→ Excerpted text
§

Challenging the Legitimacy: The UK-Rwanda Asylum Agreement Under Scrutiny

On April 14, 2022, the UK and Rwanda signed an agreement known as the Migration and Economic Development Partnership. According to the agreement, some asylum seekers in the UK would be transferred to Rwanda, and their claims would be determined in Rwanda.

The idea was declared illegal by the UK Supreme Court in November 2023 because it is a violation of both international and British human rights agreements and legislation if people were transferred to Rwanda. Upon the UK Supreme Court’s decision, the Prime Minister of the UK responded by negotiating a new treaty with Rwanda and introducing new legislation, the Safety of Rwanda (Asylum and Immigration) Bill, which aims to circumvent legal barriers and declare the nation safe. Even if certain changes were made to the agreement, it is still widely criticised, particularly by the UNCHR.

The Prime Minister of the UK indicated that the UK needs a “clear and effective deterrent” to prevent illegal migration to the country. However, is the method of deterring itself even legal? It is important to note that the 1951 Convention Relating to the Status of Refugees, to which the UK is a state party, prohibits punishment for unauthorised entry into a nation; hence, a person’s method of travel to the UK shouldn’t have an impact on their asylum claim. The 1951 Refugee Convention sets out refugees’ rights and the obligations of states to protect them.

§

→ Information supplied
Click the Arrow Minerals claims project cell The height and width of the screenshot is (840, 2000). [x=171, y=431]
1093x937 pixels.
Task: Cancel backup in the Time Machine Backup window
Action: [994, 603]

§

→ Required work
- 1) In the piece on the UK-Rwanda asylum agreement, rewrite the part that opens with "The idea was" and closes with "by the UNCHR.", swapping "UK Supreme Court" for "Supreme Court of the United Kingdom".
- 2) Carry the piece on the UK-Rwanda asylum agreement forward from its last sentence.
The lines above are not needed for this work.

→ Expected responses
- 1)
The idea was declared illegal by the Supreme Court of the United Kingdom in November 2023 because it is a violation of both international and British human rights agreements and legislation if people were transferred to Rwanda. Upon the Supreme Court of the United Kingdom’s decision, the Prime Minister of the UK responded by negotiating a new treaty with Rwanda and introducing new legislation, the Safety of Rwanda (Asylum and Immigration) Bill, which aims to circumvent legal barriers and declare the nation safe. Even if certain changes were made to the agreement, it is still widely criticised, particularly by the UNCHR.

- 2)
UNCHR describes the partnership made between the UK and Rwanda an example of the externalization of international protection. Normally, an asylum seeker should be processed in the territory of the state where they arrive. However, with this partnership, responsibility is shifted from the UK to Rwanda. UNCHR also notes that previous externalization attempts have not been successful. As a result, an asylum seeker arriving in the UK will likely be transferred to a third country, regardless how strong that person’s refugee claim is. This situation contradicts the refugee law and the 1951 Convention.

Even if the UK government was persistent about Rwanda being a safe third country, neither the UK Supreme Court nor UNCHR found Rwanda safe enough to transfer the asylum-seekers. This claim is supporting by the fact that four Rwandans, who claimed that they were at risk from the regime, were granted refugee status in the UK while the agreement process was going on between the two states. 

On the other hand, the issue that most concerns the UNCHR is “refoulement”. According to the UNCHR’s assessment, there is no guarantee that asylum seekers will not be send back to their country of origin. To guarantee this, institutional implementations are required; the formal agreement between the states is insufficient.

As a result, the UNCHR considers that the agreement between the UK and Rwanda is incompatible with international refugee law and does not meet the necessary standards for the legitimacy and appropriateness of the transfer of asylum seekers.

References:

https://www.theguardian.com/world/2024/jan/27/revealed-uk-granted-asylum-to-rwandan-refugees-while-arguing-country-was-safe

https://www.refworld.org/docid/65a55d994.html?_gl=1*74jdpk*_rup_ga*MTgyMTY2NTQ5OC4xNzA1NDk5NTY0*_rup_ga_EVDQTJ4LMY*MTcwNjk3ODQxOC4zLjAuMTcwNjk3ODQxOC4wLjAuMA..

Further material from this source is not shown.